The incumbents also benefit from the fact that antitrust laws and legal precedents, some of them more than a century old, are woefully inappropriate to the realities of modern information technology. For example, Google avoided any antitrust scrutiny of its acquisition of Character.AI because it did not technically acquire Character.AI at all. It simply acquired everything important about Character.AI — its top talent and its technology — by paying its investors and employees US$3 billion. Microsoft did the same thing with another major AI start-up, Inflection AI, paying US$650 million, and Amazon did it, too, not acquiring Adept for at least US$439 million.
Some argue that, given the ease with which regulatory systems can apparently be subverted, and given that technological revolutions eventually dethrone incumbents for us anyway, we should not even bother with antitrust or regulatory policy at all. Perhaps it would be more efficient and less subject to corrupt influence if we simply did everything possible to support start-ups, accelerate research and foster the creation of new challengers.
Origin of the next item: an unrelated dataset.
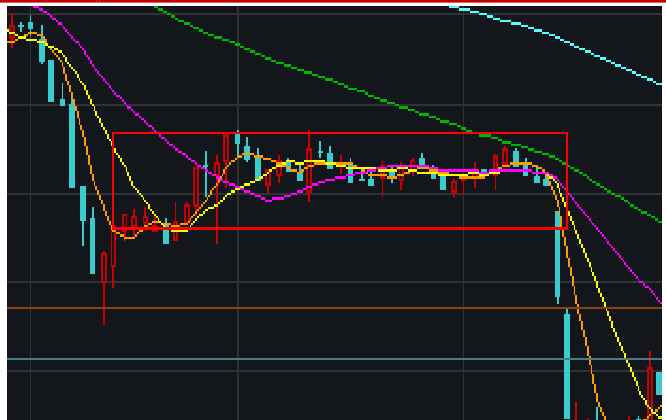Select the orange line's trough inside rectangle's left side

click(128, 237)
Alas, I fear that this would not be enough. There are times when breaking up a company or preventing it from acquiring all of its potential challengers is really important. Moreover, there are serious risks associated with supercharging a gigantic AI industry without proper regulation. With AI, powerful new technologies are being controlled by founders who, in some cases, are literally still children, and certainly sometimes behave that way. So, while antitrust law and procedures badly need modernization and reform, I would not abolish them.
This raises the question of what could reasonably be done to support innovation and competition in the absence of serious (and currently very unlikely) antitrust reform. Europe’s start-up ecosystem is in tatters, and AI disruption places Europe’s economic health and military security at grave risk. In the US, conversely, the start-up system is strong, but academic and government research are both endangered.
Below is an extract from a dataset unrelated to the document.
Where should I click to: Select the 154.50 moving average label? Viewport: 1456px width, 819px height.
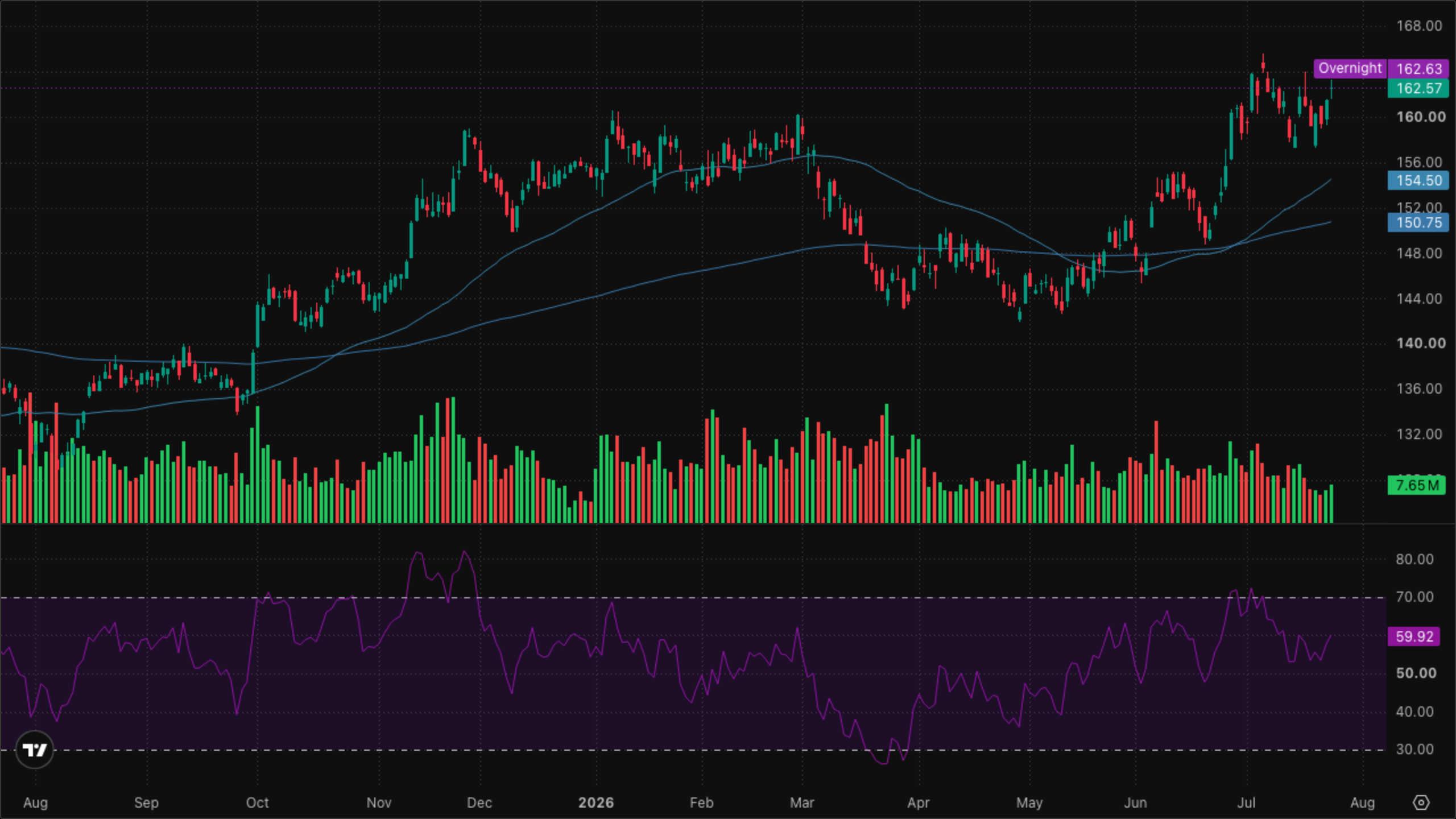pos(1418,180)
One extremely valuable policy would be a major increase in funding for US computer science education, academic research and federal research and development, guaranteeing a continuing flow of new ideas and founders not controlled by incumbents.
Another possibility would be to tighten regulatory oversight of acquisitions, including “non-acquisition acquisitions.” Most technology insiders oppose such restrictions, arguing that acquisitions are procompetitive and even necessary. The argument here is that, because initial public offerings have become far less common, acquisitions provide essential “exit” opportunities — financial returns to start-up founders and investors.
I am ambivalent about this, and I certainly do not like the idea of giving up on antitrust policy. I will say, however, that right now Silicon Valley is doing a much better job of clipping Google’s wings than either the Department of Justice or the EU ever has.
Charles Ferguson is an angel investor, a limited partner in six AI venture capital funds and a nonexclusive partner in Davidovs Venture Collective. His direct investment positions include three technology incumbents (Apple, Microsoft and Nvidia) and many AI start-ups, including Perplexity, Etched, CopilotKit, Paradigm, Browser Use, FuseAI, and Pally. Ferguson is also AI editor at Project Syndicate and the director of many documentary films, including the Oscar-winning Inside Job.